■ FRAGMENT STRONY:
Nasza Loteria SR - pasek na kartach artykułów

W słabych szkołach więcej osób poprawia maturę, niż ją zdaje

Klaudia Stabach
Możliwość poprawiania wyników to szansa dostania się na inny kierunek
Możliwość poprawiania wyników to szansa dostania się na inny kierunek fot. Dawid Łukasik
Edukacja. Absolwenci, którzy po raz trzeci i kolejny chcą zdawać egzamin, będą musieli zapłacić 50 zł.

Młodzi ludzie coraz częściej decydują się zmienić kierunek studiów. Przepisy pozwalają im na kilkukrotne poprawianie egzaminów maturalnych. Możliwość ta rodzi jednak problemy. - Najwięcej komplikacji przysparza nam zorganizowanie testu z języka obcego - mówi Czesław Wróbel, dyrektor VI LO im. Adama Mickiewicza.

Do tego egzaminu można podchodzić zarówno na poziomie podstawowym, rozszerzonym, jak i dwujęzycznym. Oprócz tego jest jeszcze rozróżnienie osób na te, które przystępują według zasad starej lub nowej matury. - To wiąże się z przygotowaniem dla każdej z tych grup osobnej sali i komisji egzaminacyjnej. Nie można zaprosić wszystkich np. na salę gimnastyczną, ponieważ do każdego poziomu maturalnego jest przypisana inna płyta CD, która jest puszczana w trakcie, a nagranie na niej stanowi część pytań egzaminacyjnych - dodaje Czesław Wróbel.

■ ZADANIE DO WYKONANIA: Powiel znak po znaku cały fragment strony o poprawianiu matury. Listing nie odgrywa tu żadnej roli.

■ LISTING:
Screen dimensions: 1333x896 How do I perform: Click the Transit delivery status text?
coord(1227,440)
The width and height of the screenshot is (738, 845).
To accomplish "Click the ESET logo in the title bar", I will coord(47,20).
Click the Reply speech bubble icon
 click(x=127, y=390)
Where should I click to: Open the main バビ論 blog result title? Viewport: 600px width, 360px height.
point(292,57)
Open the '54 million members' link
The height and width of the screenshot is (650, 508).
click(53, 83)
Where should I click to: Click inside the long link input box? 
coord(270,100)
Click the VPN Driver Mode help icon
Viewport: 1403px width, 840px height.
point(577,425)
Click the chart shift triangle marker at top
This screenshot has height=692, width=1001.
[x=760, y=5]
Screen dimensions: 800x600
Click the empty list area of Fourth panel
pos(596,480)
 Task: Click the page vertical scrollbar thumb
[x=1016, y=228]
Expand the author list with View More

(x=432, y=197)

■ ROZWIĄZANIE ZADANIA:
Nasza Loteria SR - pasek na kartach artykułów

W słabych szkołach więcej osób poprawia maturę, niż ją zdaje

Klaudia Stabach
Możliwość poprawiania wyników to szansa dostania się na inny kierunek
Możliwość poprawiania wyników to szansa dostania się na inny kierunek fot. Dawid Łukasik
Edukacja. Absolwenci, którzy po raz trzeci i kolejny chcą zdawać egzamin, będą musieli zapłacić 50 zł.

Młodzi ludzie coraz częściej decydują się zmienić kierunek studiów. Przepisy pozwalają im na kilkukrotne poprawianie egzaminów maturalnych. Możliwość ta rodzi jednak problemy. - Najwięcej komplikacji przysparza nam zorganizowanie testu z języka obcego - mówi Czesław Wróbel, dyrektor VI LO im. Adama Mickiewicza.

Do tego egzaminu można podchodzić zarówno na poziomie podstawowym, rozszerzonym, jak i dwujęzycznym. Oprócz tego jest jeszcze rozróżnienie osób na te, które przystępują według zasad starej lub nowej matury. - To wiąże się z przygotowaniem dla każdej z tych grup osobnej sali i komisji egzaminacyjnej. Nie można zaprosić wszystkich np. na salę gimnastyczną, ponieważ do każdego poziomu maturalnego jest przypisana inna płyta CD, która jest puszczana w trakcie, a nagranie na niej stanowi część pytań egzaminacyjnych - dodaje Czesław Wróbel.